Repeat the following data line for line, without changing anything.

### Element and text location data
· · · ·

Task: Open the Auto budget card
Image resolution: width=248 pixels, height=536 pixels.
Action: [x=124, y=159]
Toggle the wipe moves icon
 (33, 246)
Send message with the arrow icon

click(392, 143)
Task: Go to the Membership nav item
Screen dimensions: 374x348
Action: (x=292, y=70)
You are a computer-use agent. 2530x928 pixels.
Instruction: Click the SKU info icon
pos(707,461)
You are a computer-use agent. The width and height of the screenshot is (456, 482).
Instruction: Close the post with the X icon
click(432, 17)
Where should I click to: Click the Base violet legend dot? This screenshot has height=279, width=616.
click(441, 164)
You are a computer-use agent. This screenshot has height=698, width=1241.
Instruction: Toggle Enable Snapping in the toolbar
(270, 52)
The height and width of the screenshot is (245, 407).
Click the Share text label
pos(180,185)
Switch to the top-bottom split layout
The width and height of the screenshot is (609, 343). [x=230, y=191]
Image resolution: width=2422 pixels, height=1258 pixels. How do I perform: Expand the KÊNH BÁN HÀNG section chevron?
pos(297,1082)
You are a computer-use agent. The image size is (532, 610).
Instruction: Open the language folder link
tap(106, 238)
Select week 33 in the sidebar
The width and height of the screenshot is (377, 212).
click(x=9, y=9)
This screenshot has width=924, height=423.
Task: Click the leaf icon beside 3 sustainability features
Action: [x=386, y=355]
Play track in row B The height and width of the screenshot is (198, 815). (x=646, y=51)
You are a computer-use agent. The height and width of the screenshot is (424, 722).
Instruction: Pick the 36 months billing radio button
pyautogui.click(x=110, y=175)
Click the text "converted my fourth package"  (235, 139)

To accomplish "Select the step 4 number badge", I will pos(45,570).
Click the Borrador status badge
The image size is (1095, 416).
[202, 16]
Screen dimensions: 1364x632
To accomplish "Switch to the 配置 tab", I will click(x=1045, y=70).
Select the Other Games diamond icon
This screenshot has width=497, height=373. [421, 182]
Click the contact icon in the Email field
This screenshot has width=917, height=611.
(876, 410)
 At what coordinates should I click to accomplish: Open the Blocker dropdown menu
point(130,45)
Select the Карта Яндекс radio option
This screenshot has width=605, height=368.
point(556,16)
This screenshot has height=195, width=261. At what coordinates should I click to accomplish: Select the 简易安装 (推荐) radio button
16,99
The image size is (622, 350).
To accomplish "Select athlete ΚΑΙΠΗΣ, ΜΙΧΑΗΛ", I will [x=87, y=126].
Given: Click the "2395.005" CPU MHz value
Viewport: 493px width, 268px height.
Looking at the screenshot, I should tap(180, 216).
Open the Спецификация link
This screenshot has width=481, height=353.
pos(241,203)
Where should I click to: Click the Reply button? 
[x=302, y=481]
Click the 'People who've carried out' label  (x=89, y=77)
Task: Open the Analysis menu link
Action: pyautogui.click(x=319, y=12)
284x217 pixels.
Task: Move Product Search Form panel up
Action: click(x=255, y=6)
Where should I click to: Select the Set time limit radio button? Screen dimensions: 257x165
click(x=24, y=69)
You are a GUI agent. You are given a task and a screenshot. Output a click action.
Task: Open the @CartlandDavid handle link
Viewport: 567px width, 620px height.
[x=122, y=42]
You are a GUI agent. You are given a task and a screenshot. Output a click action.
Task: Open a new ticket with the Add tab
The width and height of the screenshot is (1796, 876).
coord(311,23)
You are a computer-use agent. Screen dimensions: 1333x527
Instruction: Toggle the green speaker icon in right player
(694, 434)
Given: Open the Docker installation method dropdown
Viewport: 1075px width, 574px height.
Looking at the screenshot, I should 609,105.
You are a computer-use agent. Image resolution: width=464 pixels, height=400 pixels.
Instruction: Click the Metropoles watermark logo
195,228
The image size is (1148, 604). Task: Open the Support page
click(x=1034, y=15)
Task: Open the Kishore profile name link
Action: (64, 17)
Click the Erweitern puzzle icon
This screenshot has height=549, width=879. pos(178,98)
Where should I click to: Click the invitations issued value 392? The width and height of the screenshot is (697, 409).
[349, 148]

· · · ·

### TASK RESPONSE
Task: Open the Auto budget card
Image resolution: width=248 pixels, height=536 pixels.
Action: [x=124, y=159]
Toggle the wipe moves icon
 (33, 246)
Send message with the arrow icon

click(392, 143)
Task: Go to the Membership nav item
Screen dimensions: 374x348
Action: (x=292, y=70)
You are a computer-use agent. 2530x928 pixels.
Instruction: Click the SKU info icon
pos(707,461)
You are a computer-use agent. The width and height of the screenshot is (456, 482).
Instruction: Close the post with the X icon
click(432, 17)
Where should I click to: Click the Base violet legend dot? This screenshot has height=279, width=616.
click(441, 164)
You are a computer-use agent. This screenshot has height=698, width=1241.
Instruction: Toggle Enable Snapping in the toolbar
(270, 52)
The height and width of the screenshot is (245, 407).
Click the Share text label
pos(180,185)
Switch to the top-bottom split layout
The width and height of the screenshot is (609, 343). [x=230, y=191]
Image resolution: width=2422 pixels, height=1258 pixels. How do I perform: Expand the KÊNH BÁN HÀNG section chevron?
pos(297,1082)
You are a computer-use agent. The image size is (532, 610).
Instruction: Open the language folder link
tap(106, 238)
Select week 33 in the sidebar
The width and height of the screenshot is (377, 212).
click(x=9, y=9)
This screenshot has width=924, height=423.
Task: Click the leaf icon beside 3 sustainability features
Action: [x=386, y=355]
Play track in row B The height and width of the screenshot is (198, 815). (x=646, y=51)
You are a computer-use agent. The height and width of the screenshot is (424, 722).
Instruction: Pick the 36 months billing radio button
pyautogui.click(x=110, y=175)
Click the text "converted my fourth package"  (235, 139)

To accomplish "Select the step 4 number badge", I will pos(45,570).
Click the Borrador status badge
The image size is (1095, 416).
[202, 16]
Screen dimensions: 1364x632
To accomplish "Switch to the 配置 tab", I will click(x=1045, y=70).
Select the Other Games diamond icon
This screenshot has width=497, height=373. [421, 182]
Click the contact icon in the Email field
This screenshot has width=917, height=611.
(876, 410)
 At what coordinates should I click to accomplish: Open the Blocker dropdown menu
point(130,45)
Select the Карта Яндекс radio option
This screenshot has width=605, height=368.
point(556,16)
This screenshot has height=195, width=261. At what coordinates should I click to accomplish: Select the 简易安装 (推荐) radio button
16,99
The image size is (622, 350).
To accomplish "Select athlete ΚΑΙΠΗΣ, ΜΙΧΑΗΛ", I will [x=87, y=126].
Given: Click the "2395.005" CPU MHz value
Viewport: 493px width, 268px height.
Looking at the screenshot, I should tap(180, 216).
Open the Спецификация link
This screenshot has width=481, height=353.
pos(241,203)
Where should I click to: Click the Reply button? 
[x=302, y=481]
Click the 'People who've carried out' label  (x=89, y=77)
Task: Open the Analysis menu link
Action: pyautogui.click(x=319, y=12)
284x217 pixels.
Task: Move Product Search Form panel up
Action: click(x=255, y=6)
Where should I click to: Select the Set time limit radio button? Screen dimensions: 257x165
click(x=24, y=69)
You are a GUI agent. You are given a task and a screenshot. Output a click action.
Task: Open the @CartlandDavid handle link
Viewport: 567px width, 620px height.
[x=122, y=42]
You are a GUI agent. You are given a task and a screenshot. Output a click action.
Task: Open a new ticket with the Add tab
The width and height of the screenshot is (1796, 876).
coord(311,23)
You are a computer-use agent. Screen dimensions: 1333x527
Instruction: Toggle the green speaker icon in right player
(694, 434)
Given: Open the Docker installation method dropdown
Viewport: 1075px width, 574px height.
Looking at the screenshot, I should 609,105.
You are a computer-use agent. Image resolution: width=464 pixels, height=400 pixels.
Instruction: Click the Metropoles watermark logo
195,228
The image size is (1148, 604). Task: Open the Support page
click(x=1034, y=15)
Task: Open the Kishore profile name link
Action: (64, 17)
Click the Erweitern puzzle icon
This screenshot has height=549, width=879. pos(178,98)
Where should I click to: Click the invitations issued value 392? The width and height of the screenshot is (697, 409).
[349, 148]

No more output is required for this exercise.